§ The task: All lines below between the line with "The image size" and the line with "You are a GUI", including both, must be copied exactly, and the pictures must be omitted.

Stored data

......

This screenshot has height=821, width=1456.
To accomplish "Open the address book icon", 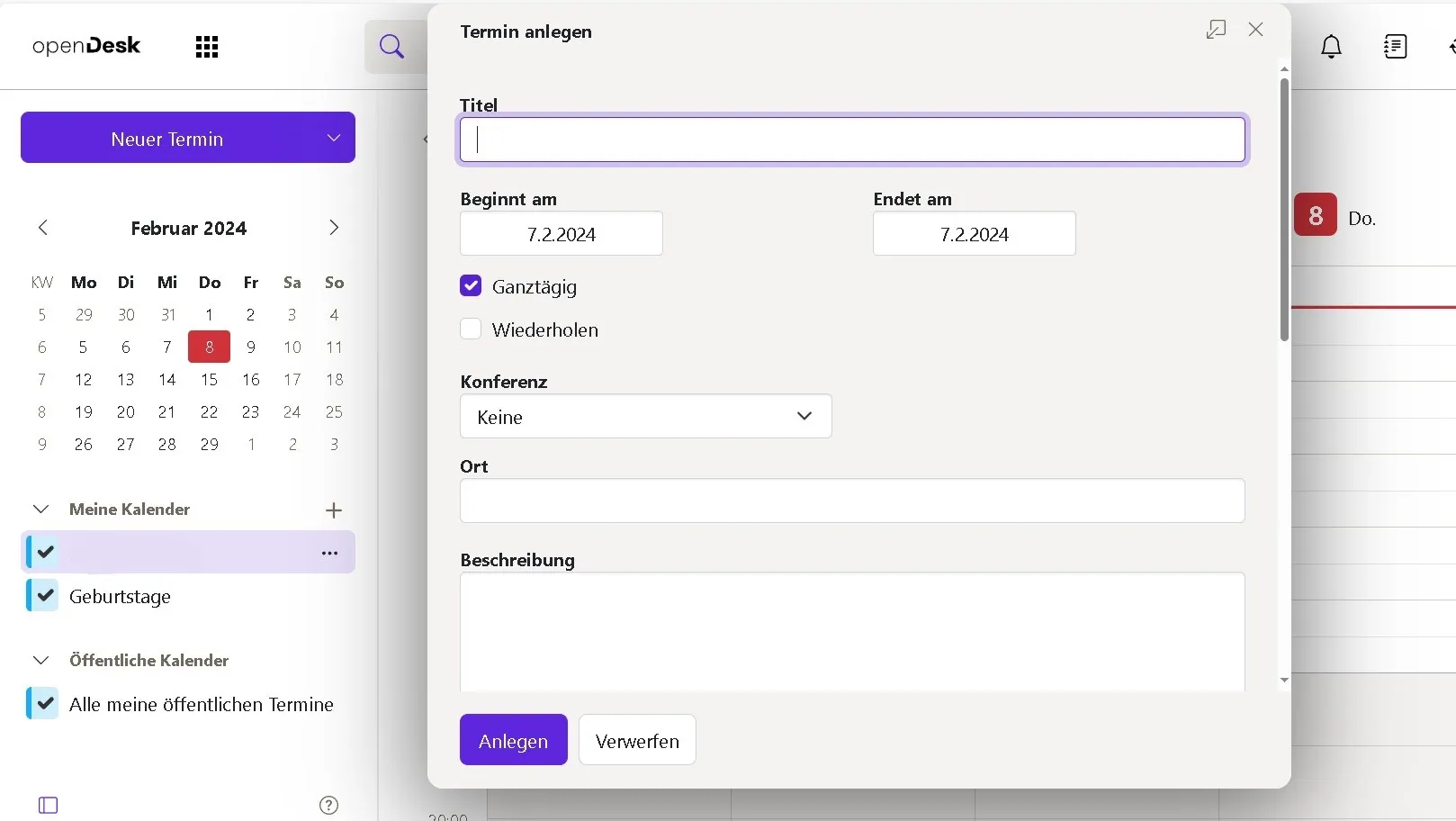I will [1395, 47].
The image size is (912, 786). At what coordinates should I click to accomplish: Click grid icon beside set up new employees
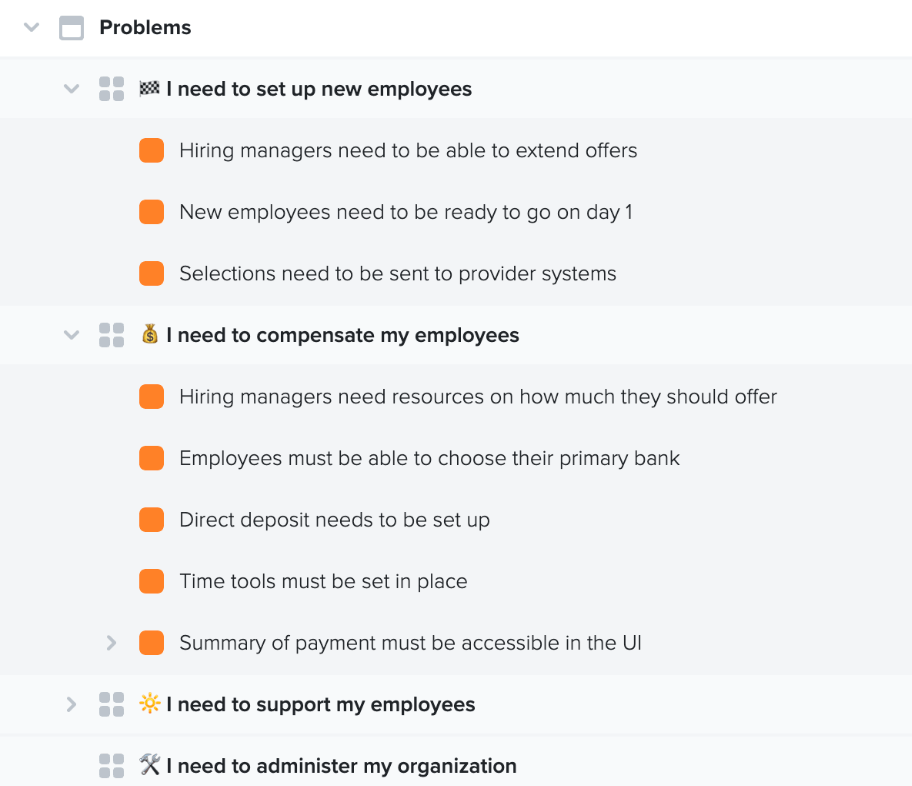111,89
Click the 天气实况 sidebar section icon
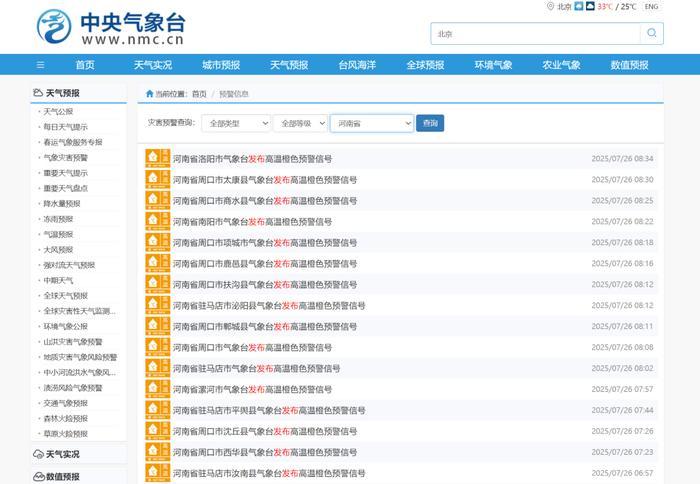 [38, 454]
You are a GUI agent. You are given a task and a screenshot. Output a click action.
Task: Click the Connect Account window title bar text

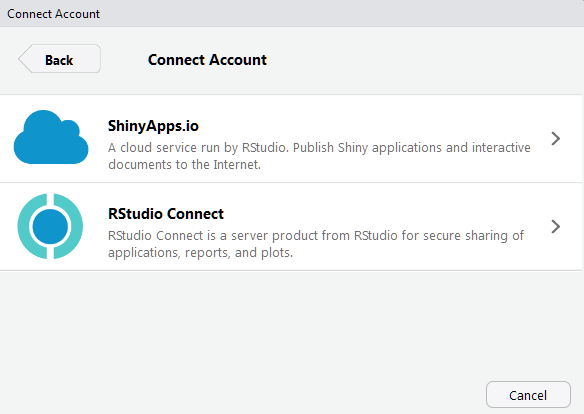(54, 14)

......

§ Exercise result:
The image size is (912, 786). At what coordinates should I click to accomplish: Click grid icon beside set up new employees
111,89
Click the 天气实况 sidebar section icon
 [38, 454]
You are a GUI agent. You are given a task and a screenshot. Output a click action.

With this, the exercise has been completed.